Mice and mold probably pose a greater threat to your Otter ice house than Mother Nature, so before first-ice inspect your fabric for damage sustained during off-season storage.
“If there’s a hole or tear in your shell, it’s much better to find it now than the first time you set up camp on the ice,” advises Otter Pro Chip Leer. “For starters, you’ll be a lot more comfortable in your shelter if wind and snow isn’t blowing through a hole chewed by a mouse. Secondly, a really stiff wind could make the hole worse.”
If you do discover damage to your Otter’s shell, you can order a patch kit from Otter’s website here. Don’t worry, the patches don’t require sewing – they come with an easy-to-use adhesive backing. Otter patches will work on any Otter shelter, as well as on other fish houses.

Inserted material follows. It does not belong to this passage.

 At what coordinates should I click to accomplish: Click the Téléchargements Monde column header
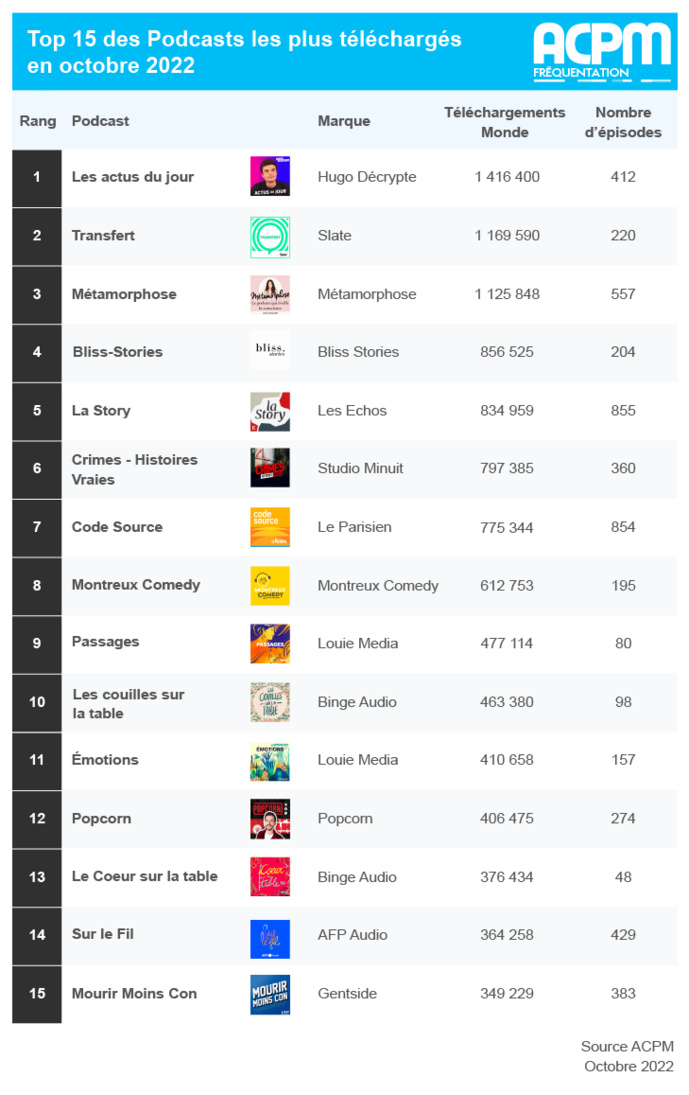click(x=504, y=122)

Constructed from aircraft-grade aluminum square tubing anodized to ensure smooth operation, your Otter’s frame is designed to survive both use and storage without incident. Still, a little pre-season maintenance will help ensure a successful winter.

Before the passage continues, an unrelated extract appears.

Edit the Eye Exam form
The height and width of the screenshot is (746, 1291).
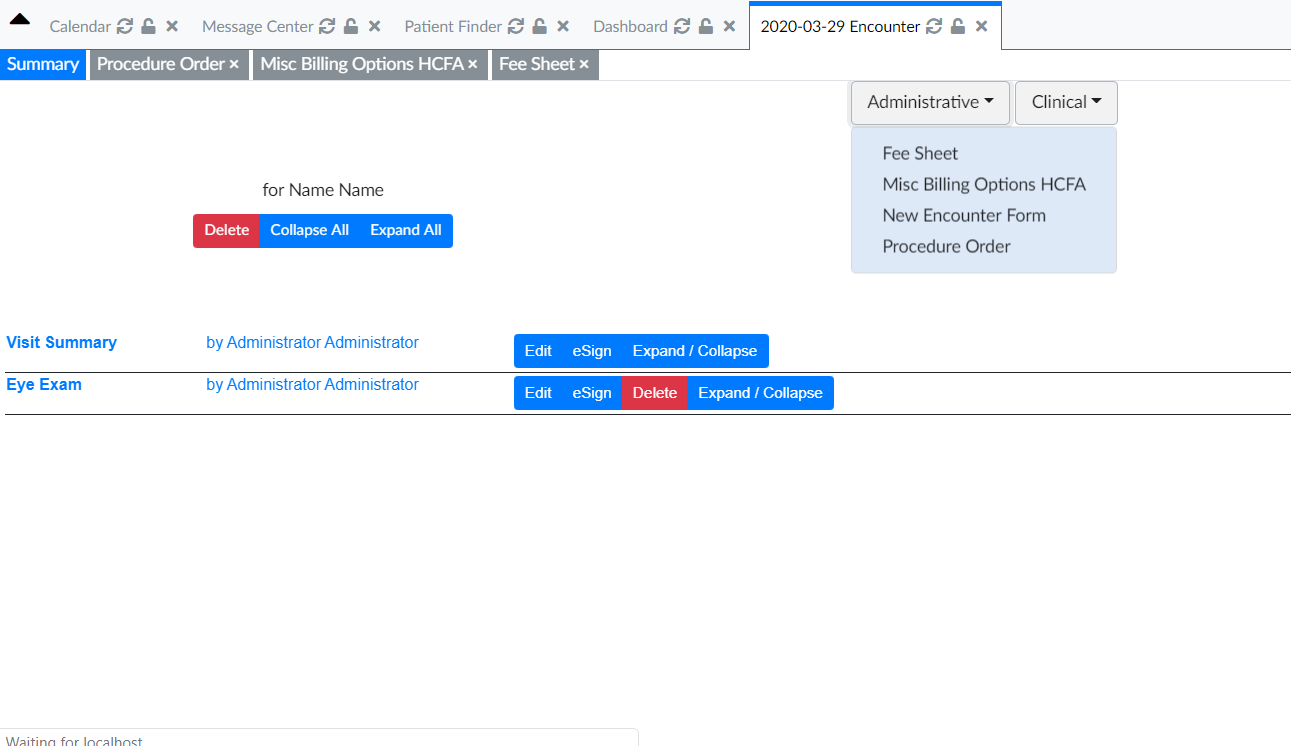click(538, 392)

“Before I start the season, I always wipe down the tubes with a rag sprayed with Teflon spray,” Leer says. Not only will the spray lubricate your poles for effortless set-up and take-down, it also clears away grime and debris and helps prevent water from freezing on the poles and hampering operation.”
Check For Loose Screws
The next step in your pre-season Otter prep is to check for loose screws and nuts.
“Although Otter Ice houses can withstand some major abuse, long, bumpy runs across frozen lakes can loosen fasteners,” Leer says.
Seat-base bolts and frame-pole screws often can use a simple turn or two at the beginning of a new ice-fishing season.
Inspect Your Hitch Connection
Before towing your Otter for the first time this winter, don’t neglect to inspect your hitch. “You’ve got riding on and in your sled,” Leer cautions. “A loose connection between it and your vehicle could cause an expensive spill.”